国立研究開発法人 農業・食品産業技術総合研究機構 理事
食品総合研究所 所長


■食品には3つの機能があることを忘れないで

後藤:今日は、農林水産省傘下で唯一の食品の研究機関として、食に関連する科学と技術について幅広い研究を行っている食品総合研究所の大谷敏郎所長にお話を伺います。
昨年スタートした「機能性表示食品」には、みかんやもやしなどの生鮮食品もみられますね。これまで何気なく食べてきたみかんに「β-クリプトキサンチン」という成分があって、これが「骨の健康に役立つ」と言われると、面白い!という興味とともに、骨なの?と意外な印象を受けました。

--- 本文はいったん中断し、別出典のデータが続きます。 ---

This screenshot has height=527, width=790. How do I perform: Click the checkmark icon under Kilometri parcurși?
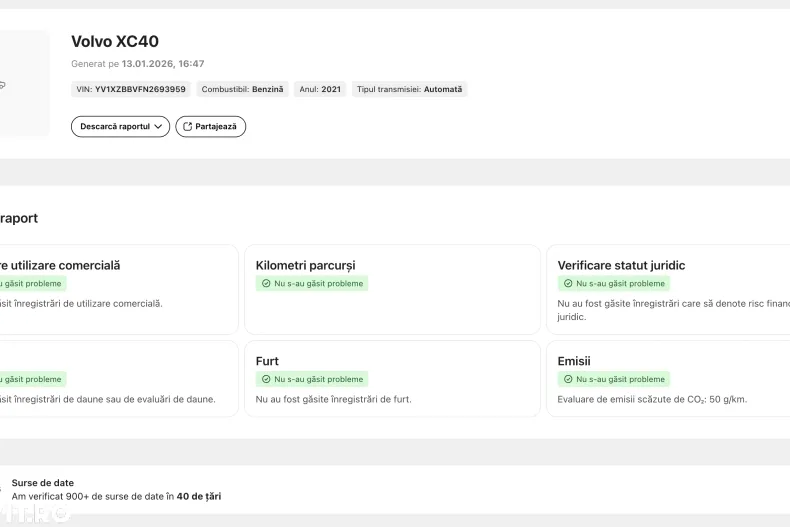pos(266,284)
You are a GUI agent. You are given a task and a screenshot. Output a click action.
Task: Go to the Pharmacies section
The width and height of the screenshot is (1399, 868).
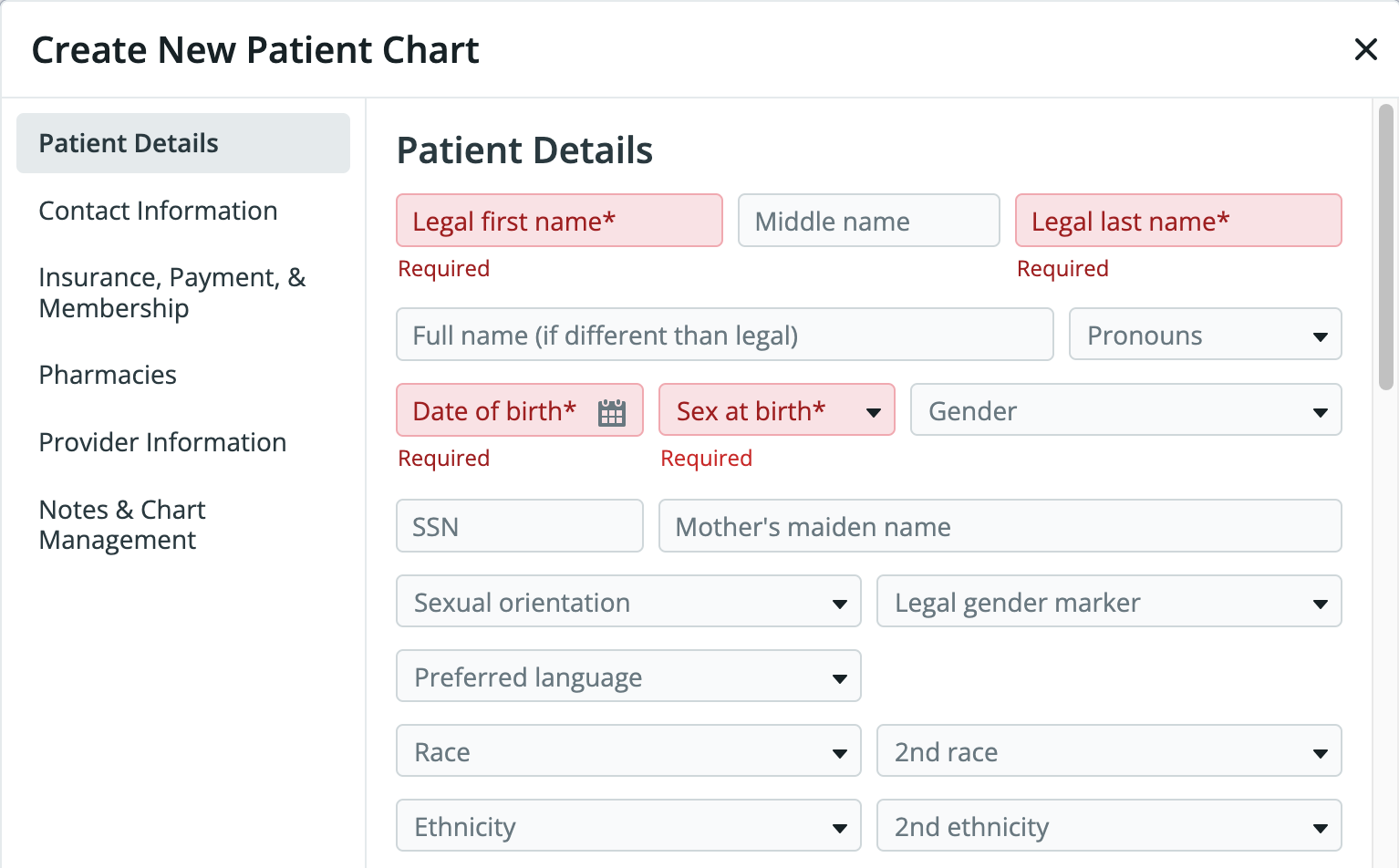(x=108, y=375)
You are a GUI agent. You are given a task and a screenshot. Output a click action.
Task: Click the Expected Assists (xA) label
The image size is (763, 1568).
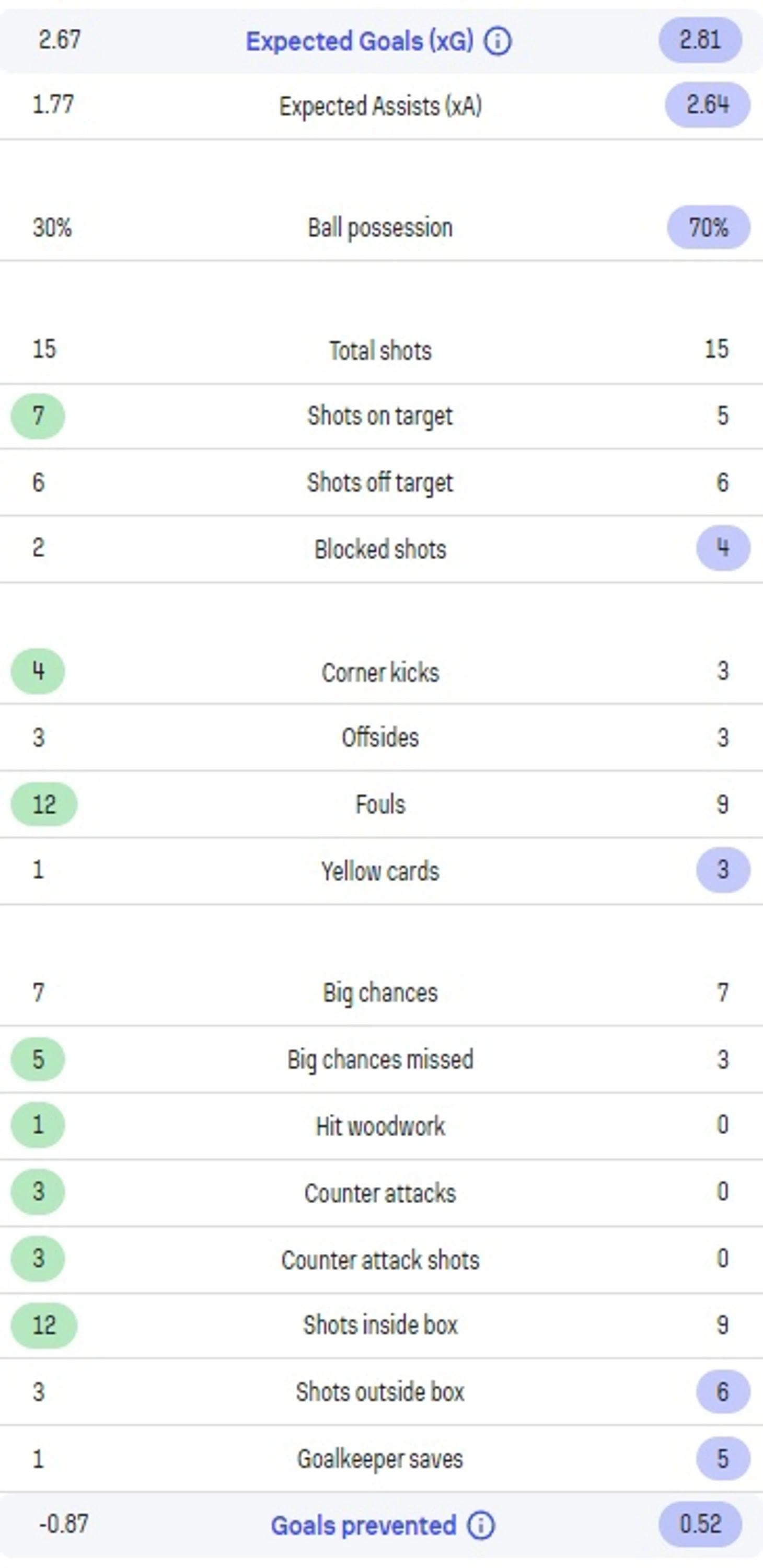coord(380,107)
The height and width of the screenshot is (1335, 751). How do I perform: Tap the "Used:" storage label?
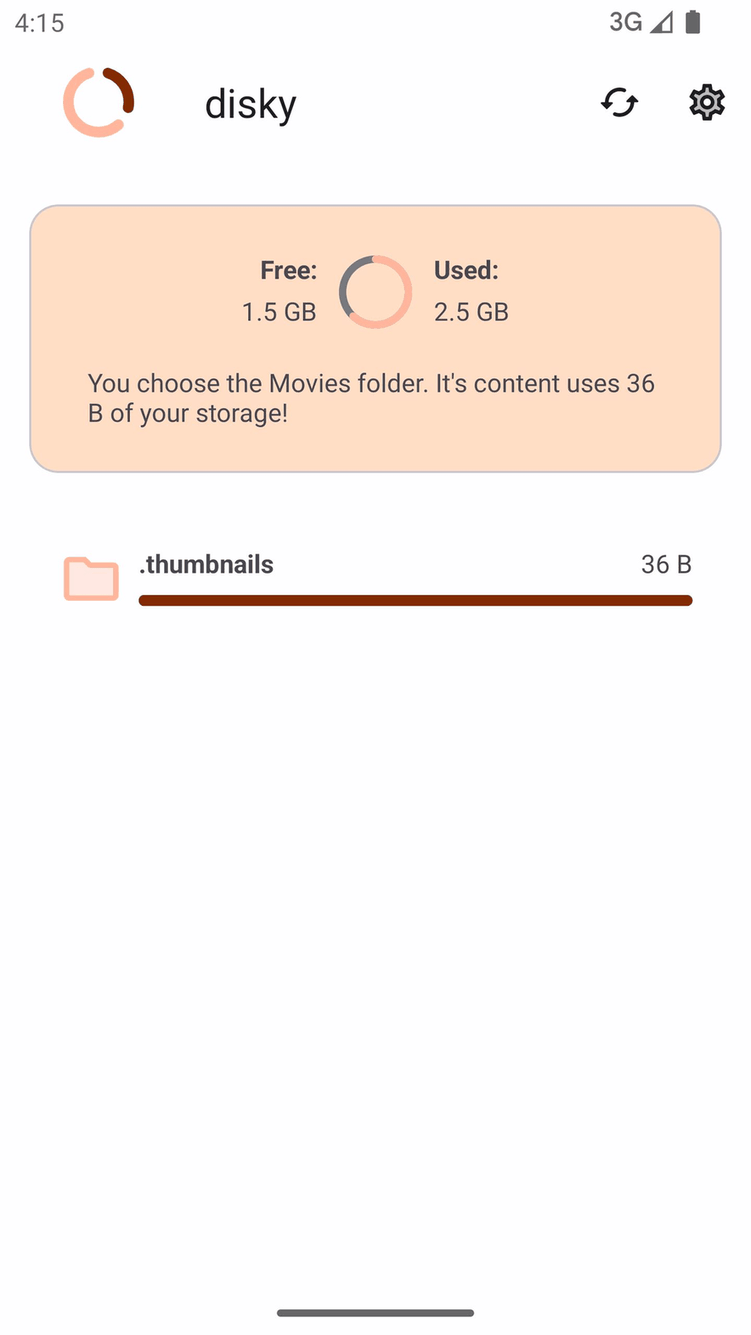466,270
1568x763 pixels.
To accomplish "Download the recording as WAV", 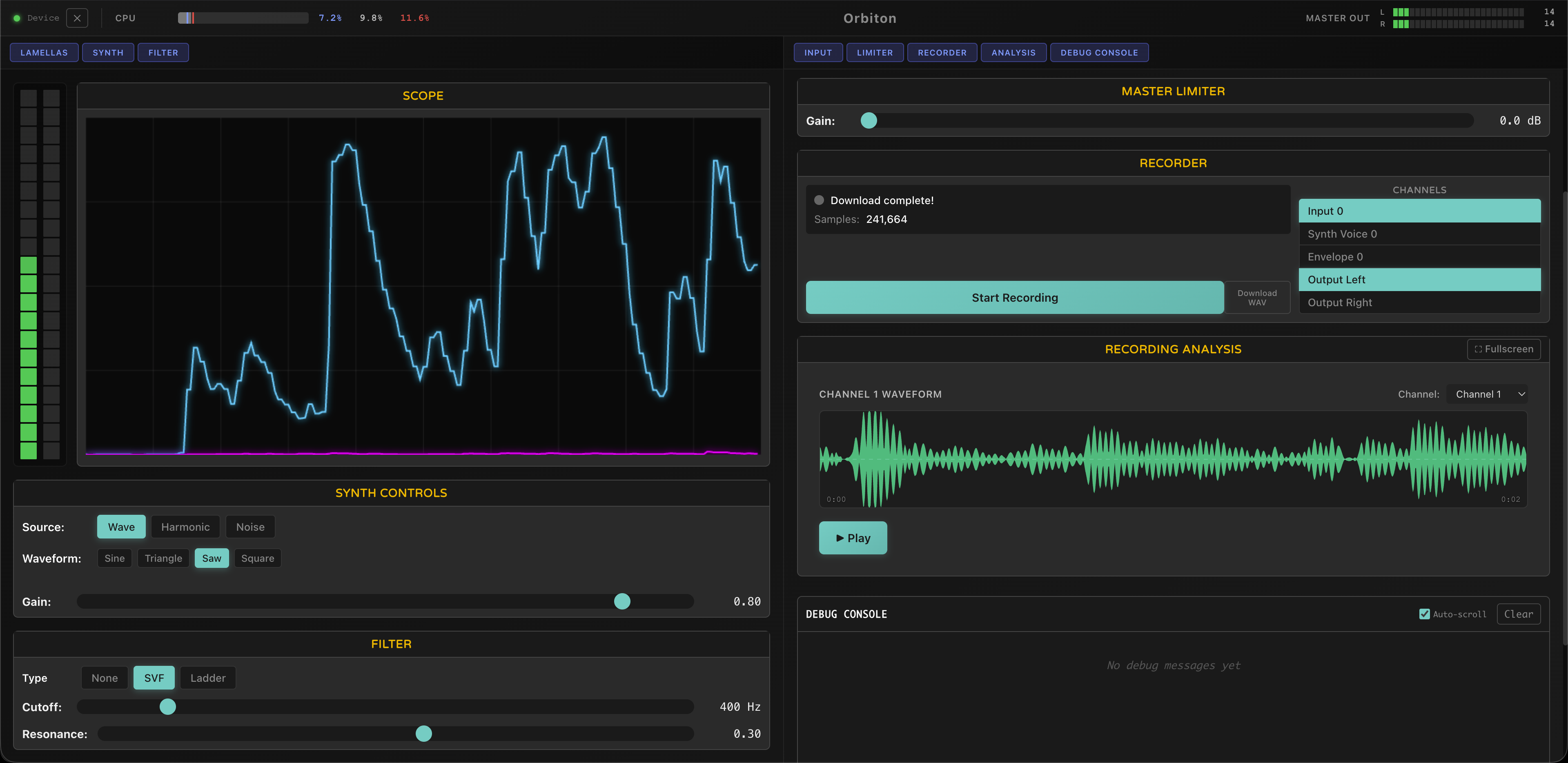I will tap(1257, 298).
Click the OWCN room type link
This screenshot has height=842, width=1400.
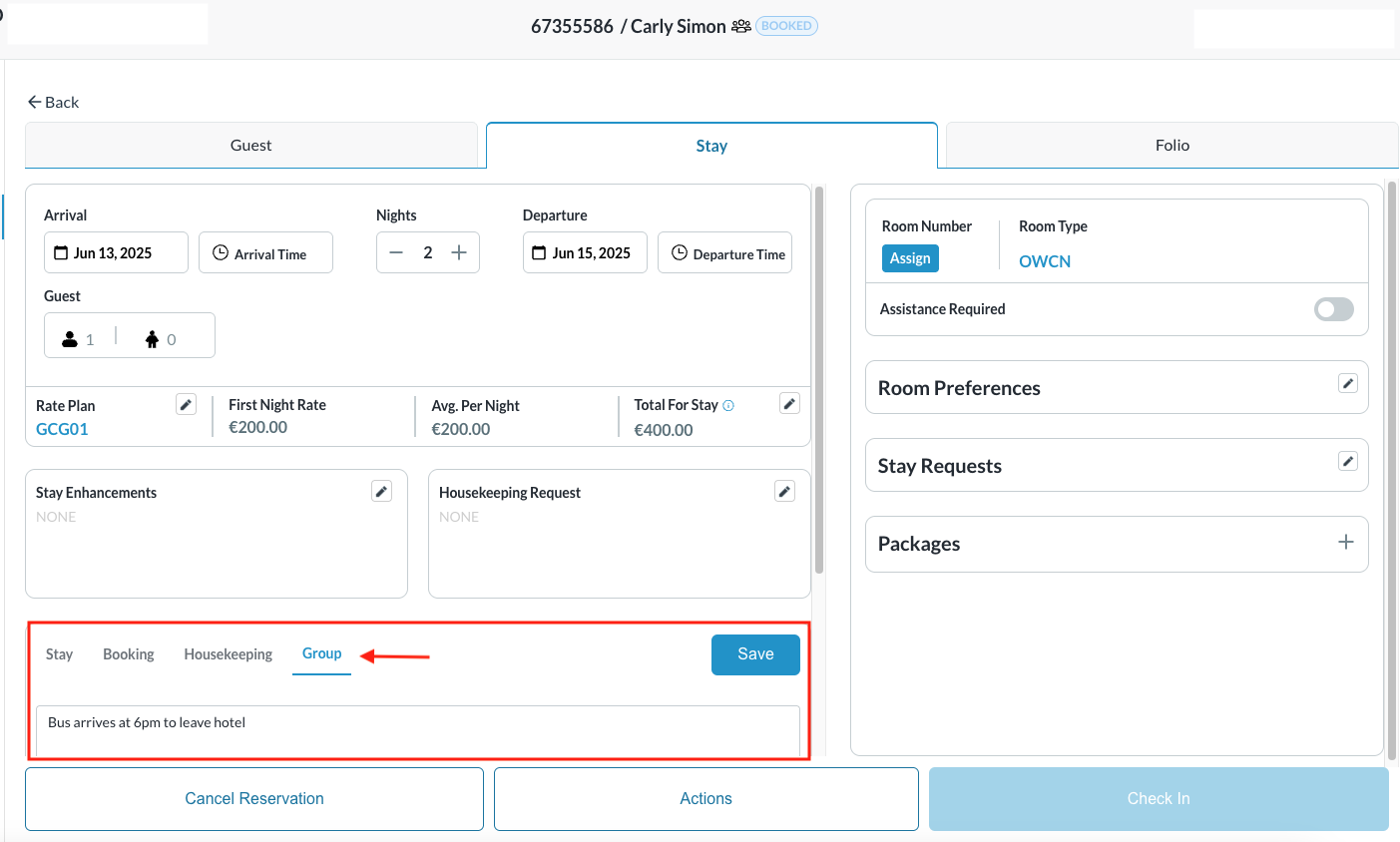[1044, 261]
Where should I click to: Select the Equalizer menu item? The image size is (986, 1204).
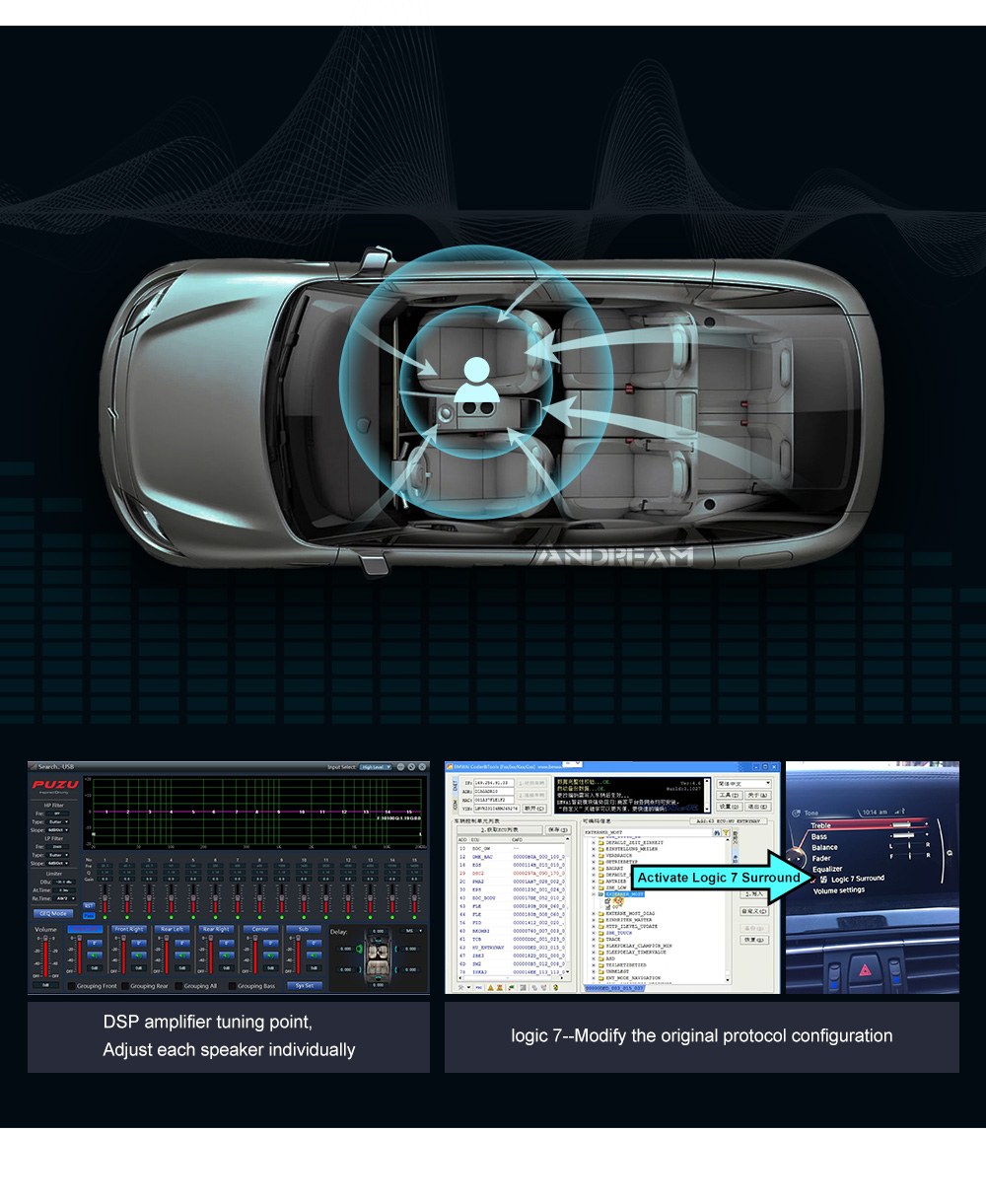pyautogui.click(x=827, y=869)
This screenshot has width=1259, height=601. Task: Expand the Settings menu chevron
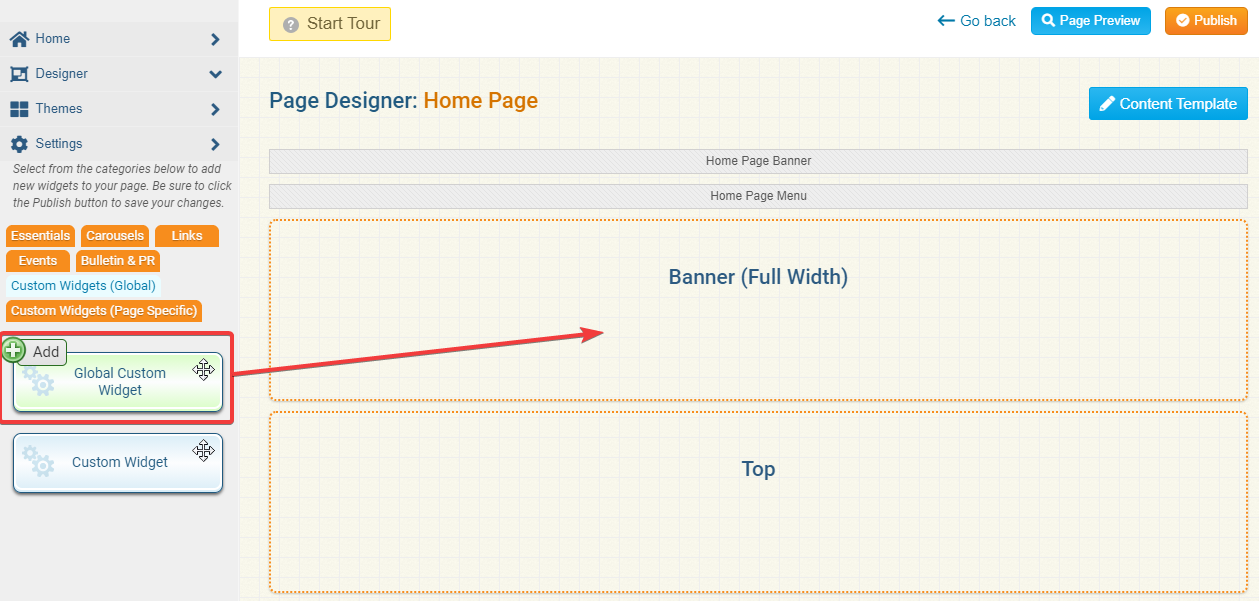pyautogui.click(x=216, y=144)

大谷:たしかに、みかんが骨に良い、というのは意外な印象を持たれるでしょうね。β-クリプトキサンチンは日本のウンシュウミカンに多く含まれていることが特徴で、オレンジなどには含まれていません。そこで、ウンシュウミカンから分離したβ-クリプトキサンチンを使ったヒト介入試験をしたところ、骨代謝マーカーでの良い効果が確認され、機能性の論文としてまとめられました。この論文の結果を使って、二段論法で「骨の健康に・・・」となったわけです。ただ、こうした機能性は、みかんの持つ機能性の一部に過ぎないということを忘れてはいけませんね。

後藤:なるほど、みかんがすべてβ-クリプトキサンチンで出来ているわけじゃないですものね。

大谷:ええ、食品には3つの機能があることをご存知ですか?「栄養」が1次機能、「おいしさ」が2次機能、そして「生体調節」が3次機能。このβ-クリプトキサンチンなどによる体への機能性は3次機能ですが、食品は、まず1次の栄養機能、つまり生きていくうえで不可欠な栄養素―炭水化物、脂質、たんぱく質、ビタミン、ミネラル―を摂取するためにあり、さらに、より良い機能を付加するために3次機能があることを、見落としてはいけませんね。

後藤:なるほど、1次機能を忘れて、3次機能にばかり目が行くのは、食品のあり方をゆがめることになりかねないということですか。ここが3次機能の成分に特化したサプリメントとは異なる点ですね。そうしてみると、2次機能の「おいしさ」もまた、サプリメントにはない機能ですが。

大谷:「おいしさ」については最近、いろいろと研究が進み、味やにおいなどの感覚が健康に与える影響を最新の分析技術や解析法で解明しようという試みもあります。
また、当研究所では、「おいしさ」を伝える言葉の大切さに着目し、「おいしさ」の重要な要素である歯ごたえや噛み応えについて、「食品・農産物評価のためのテクスチャー用語体系」という研究をまとめています。日本にはテクスチャーを表す言葉がじつにたくさんあって、この研究では445語のテクスチャー用語が対象とする食品935品目をカバーしていることを明らかにしています。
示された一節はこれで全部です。